Dean had been invited to the meeting before his last public
embarrassment, when he claimed the Republican Party was nothing
more than a bunch of Christian, white males, and while he expected
some kind of a tongue lashing from his Democratic colleagues, he
also had come prepared to lecture them on party communication and
coordination.
"He hasn't been happy with the support the DNC has been getting
from the Hill," says a DNC adviser to Dean. "He feels he and the
party are being given short shrift."
Dean never got the chance to unload.
Democrats privately have been happy with Dean's
red-meat-but-no-brain comments, which have given the mainstream
media plenty to report on, while allowing them publicly to disavow
Dean's dementia.
"You have to understand the relationship between the Democrats
and the mainstream media," says a Democratic political strategist.
"Dean says outrageous things about Republicans, then the MSM
reports on that crazy Howard Dean, then, being mainstream media,
they report on Tom DeLay or something. On some
level, there are a lot of Democrats who think that Howard Dean is
helping us, if only because it disguises the fact that our House
and Senate guys have nothing to say and no ideas."
That's not what House and Senate Democrats necessarily believe.
Last week, when Senate Minority leader Harry Reid
called a press conference to discuss the Dems' legislative agenda,
he could barely get a word in on policy, and in the end deflected
and disavowed Dean.
"It's getting to the point where Dean may be just a two-year,
transitional party leader," says a senior Democratic Senate
leadership aide. "He might stay in place, but there would be
another, more ideologically centrist figure there to overshadow
him. Dean thinks the party needs to talk tough, there are a lot of
us who think the party just needs to talk sense."
BOXER GETS LOOSE
Sen. Barbara Boxer may be putting on a tolerant
face for the Senate confirmation hearing for Rep.

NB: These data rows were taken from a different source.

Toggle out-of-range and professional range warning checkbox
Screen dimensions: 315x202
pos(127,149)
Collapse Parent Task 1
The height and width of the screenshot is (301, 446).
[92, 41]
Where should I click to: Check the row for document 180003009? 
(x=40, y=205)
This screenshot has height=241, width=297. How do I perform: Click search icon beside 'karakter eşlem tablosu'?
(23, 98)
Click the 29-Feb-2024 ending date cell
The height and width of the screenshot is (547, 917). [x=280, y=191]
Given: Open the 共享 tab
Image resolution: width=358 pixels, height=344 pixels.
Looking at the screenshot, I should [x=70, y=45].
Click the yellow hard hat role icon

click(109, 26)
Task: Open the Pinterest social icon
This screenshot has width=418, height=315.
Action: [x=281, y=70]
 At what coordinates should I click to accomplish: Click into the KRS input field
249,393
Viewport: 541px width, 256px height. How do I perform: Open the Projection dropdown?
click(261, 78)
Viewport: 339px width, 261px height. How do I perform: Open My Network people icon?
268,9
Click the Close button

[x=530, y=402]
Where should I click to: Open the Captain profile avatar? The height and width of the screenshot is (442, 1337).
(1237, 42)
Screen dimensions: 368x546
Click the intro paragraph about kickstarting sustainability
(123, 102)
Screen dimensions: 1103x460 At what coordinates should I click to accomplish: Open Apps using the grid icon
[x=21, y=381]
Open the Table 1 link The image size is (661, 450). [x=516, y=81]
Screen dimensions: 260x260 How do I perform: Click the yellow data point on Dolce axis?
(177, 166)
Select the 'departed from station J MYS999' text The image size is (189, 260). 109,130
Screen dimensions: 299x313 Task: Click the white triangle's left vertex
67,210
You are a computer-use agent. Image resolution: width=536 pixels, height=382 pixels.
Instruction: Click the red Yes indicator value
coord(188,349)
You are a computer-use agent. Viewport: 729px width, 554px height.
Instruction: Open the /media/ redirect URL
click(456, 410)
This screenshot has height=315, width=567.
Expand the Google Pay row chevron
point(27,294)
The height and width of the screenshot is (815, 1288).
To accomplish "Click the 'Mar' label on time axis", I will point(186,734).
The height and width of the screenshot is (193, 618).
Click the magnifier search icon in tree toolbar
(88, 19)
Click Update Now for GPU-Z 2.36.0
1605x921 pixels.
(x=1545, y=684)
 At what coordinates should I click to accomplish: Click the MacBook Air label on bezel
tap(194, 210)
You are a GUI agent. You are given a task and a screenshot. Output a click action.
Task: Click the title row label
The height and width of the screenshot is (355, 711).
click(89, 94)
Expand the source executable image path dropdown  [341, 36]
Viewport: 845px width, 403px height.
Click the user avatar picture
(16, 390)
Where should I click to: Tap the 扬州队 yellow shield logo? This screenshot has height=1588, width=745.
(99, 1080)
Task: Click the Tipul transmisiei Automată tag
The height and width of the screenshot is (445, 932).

Christopher Cox, President Bush's nominee to head
the Securities and Exchange Commission, but that doesn't mean that
she isn't going to try to embarrass Cox or the Bush
Administration.
Already, Capitol Hill reporters have been receiving material
from sources connected to Boxer dealing with Cox's role as a
securities lawyer in the 1980s for the law firm of Latham &
Watkins. Cox did work for First Pension Corp. and the company's
founder, William E. Cooper, who pleaded guilty to
felony charges in connection with the First Pension scandal that
saw investors lose more than $100 million.
Cox was never drawn into the scandal, and there has never been
any evidence that he was ever involved or even aware of the
company's illegal behavior.
But Boxer staffers are apparently trotting out pieces of an
opposition research file the California junior senator's campaign
has kept on Cox, and the First Pension story is part of it.